HP Seen Shifting Blame in Autonomy Deal

Bad acquisitions like Autonomy 'raise serious questions' of oversight, former SEC chief accountant says.

Hewlett-Packard Co.’s claims of financial improprieties at Autonomy Corp. have accounting experts questioning whether the allegations are an attempt to divert attention from yet another bad acquisition.

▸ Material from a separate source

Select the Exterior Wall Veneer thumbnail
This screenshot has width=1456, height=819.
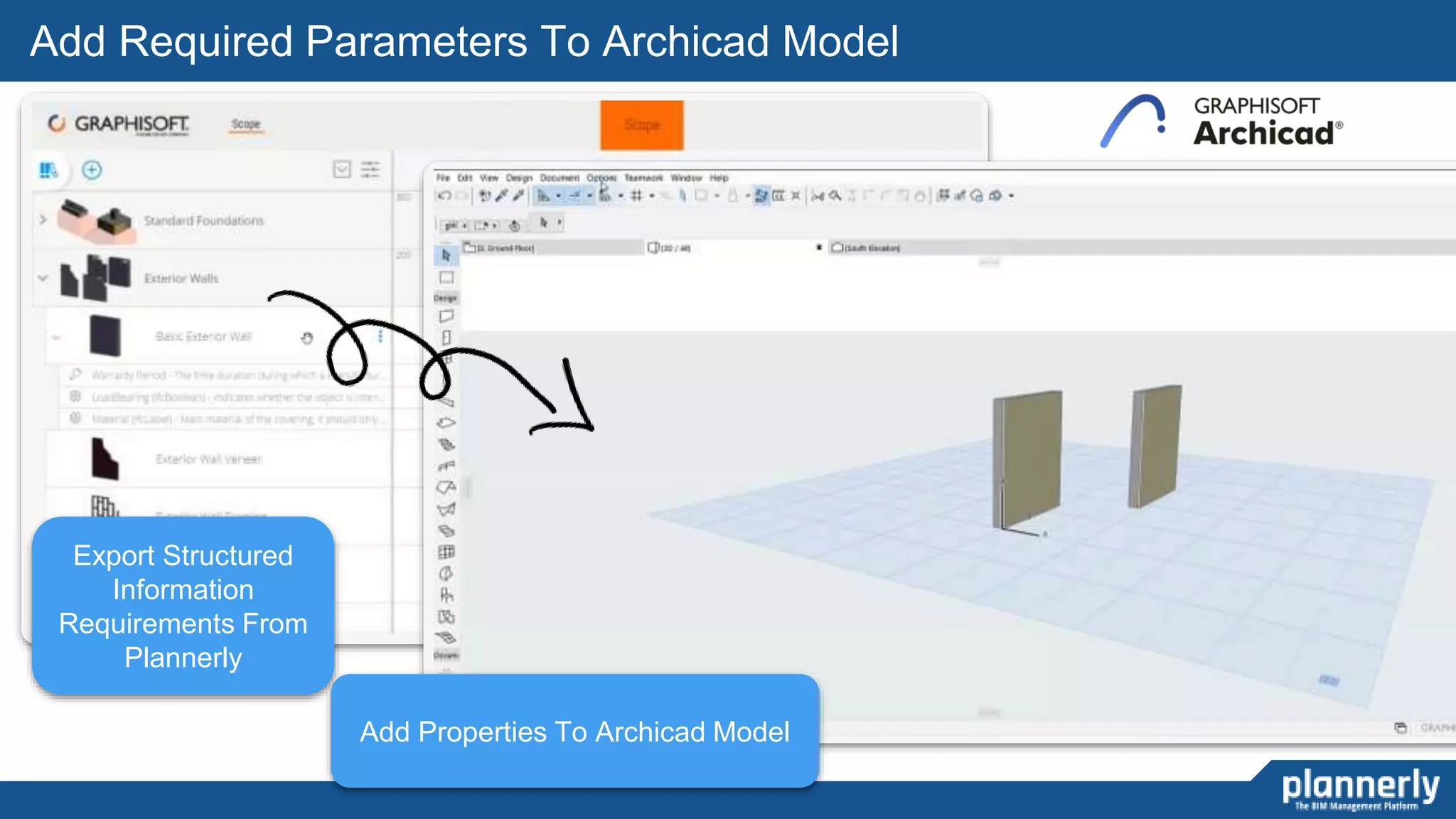[x=105, y=459]
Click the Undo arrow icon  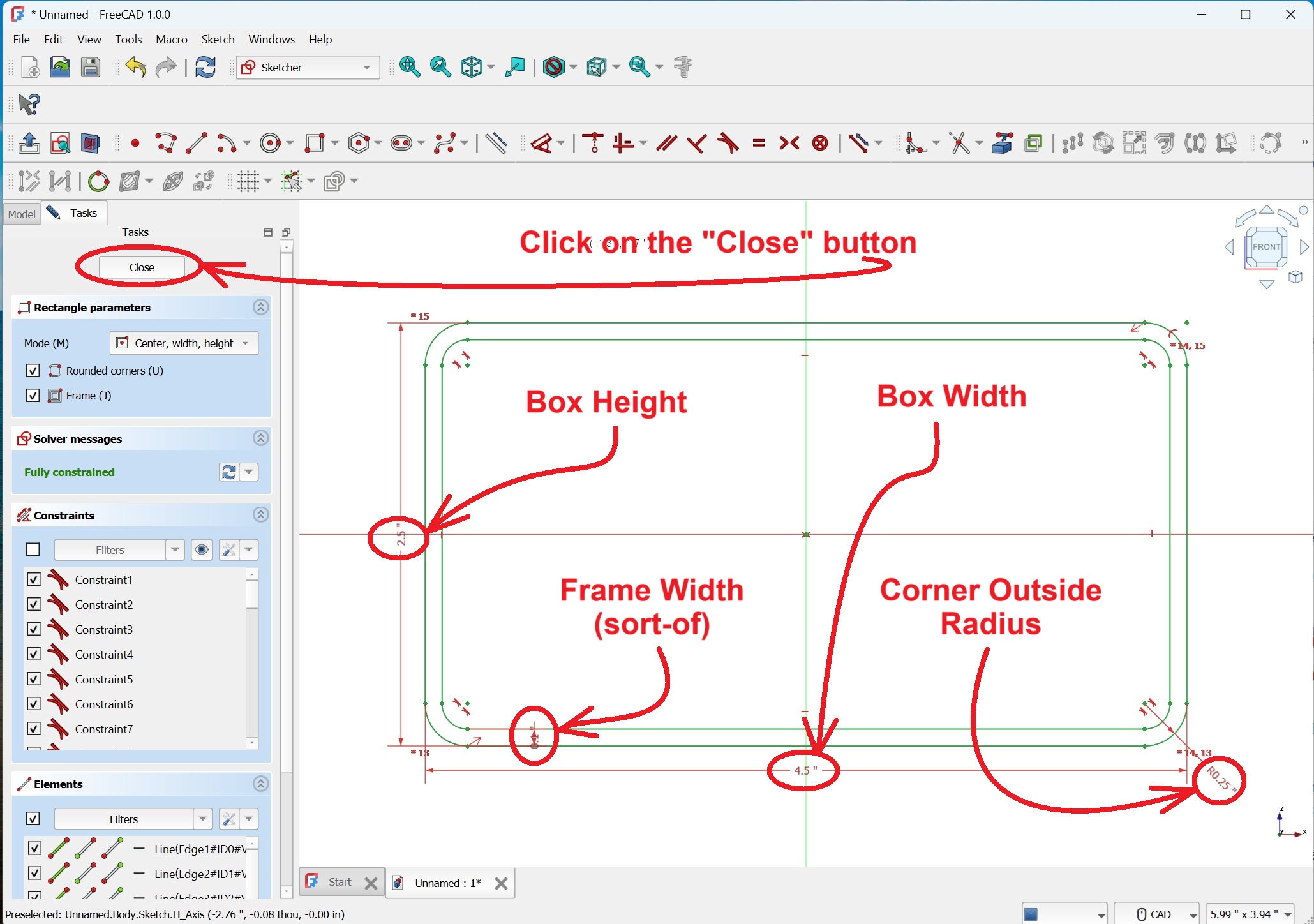coord(135,67)
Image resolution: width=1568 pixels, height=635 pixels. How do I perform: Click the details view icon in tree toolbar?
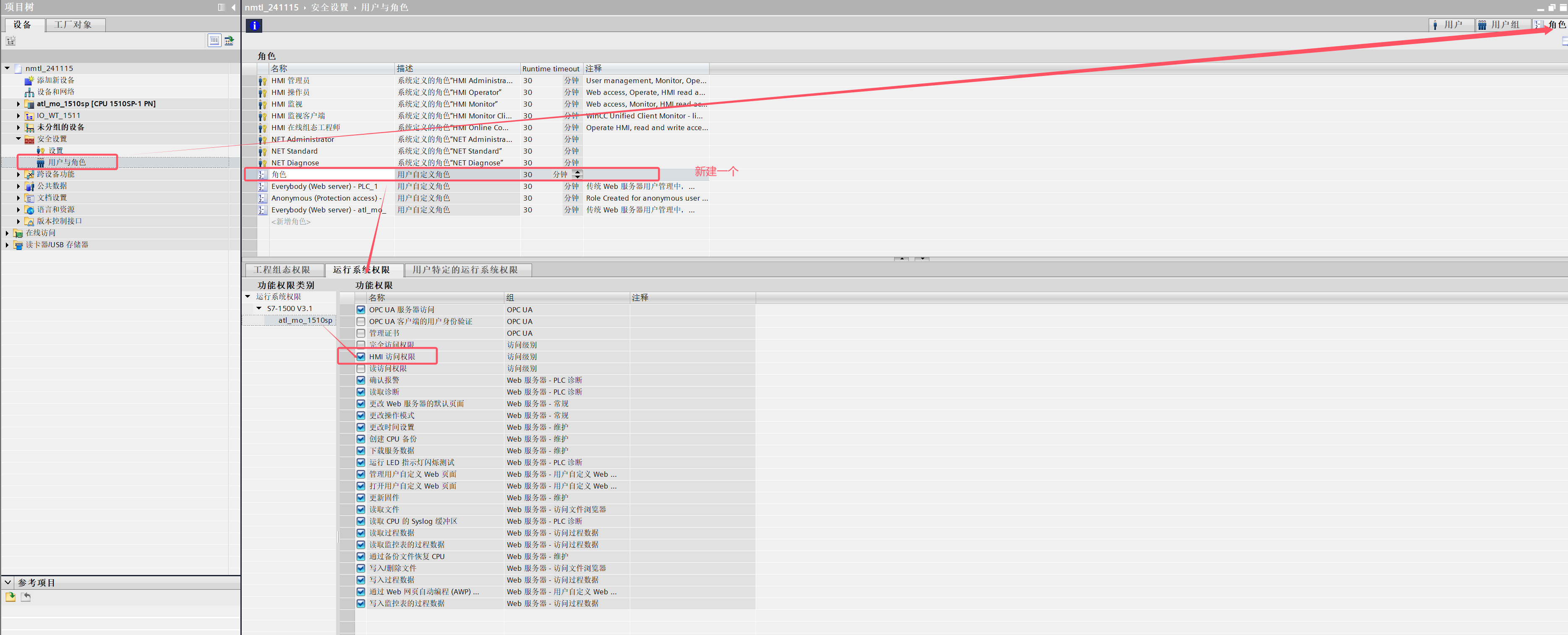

Hewlett-Packard said yesterday it recorded an $8.8 billion writedown related to its purchase last year of Autonomy, the U.K. software maker. More than $5 billion of that impairment charge was the result of accounting practices at Autonomy, Hewlett-Packard said in a statement. About $200 million of Autonomy’s revenue had been recorded prematurely or improperly, according to Hewlett-Packard’s general counsel.

‘Created’ Revenue

Hewlett-Packard also said in its statement that Autonomy used licensing transactions with resellers to inappropriately accelerate revenue recognition “or worse, create revenue where no end-user customer existed at the time of sale.”

Deal Stumbles

The world’s biggest technology companies often stumble in acquisitions because they fail to understand what they’re buying, said Stephen E. Arnold, president of Harrod’s Creek, Kentucky-based Arnold Information Technology, which advises clients on search and content processing.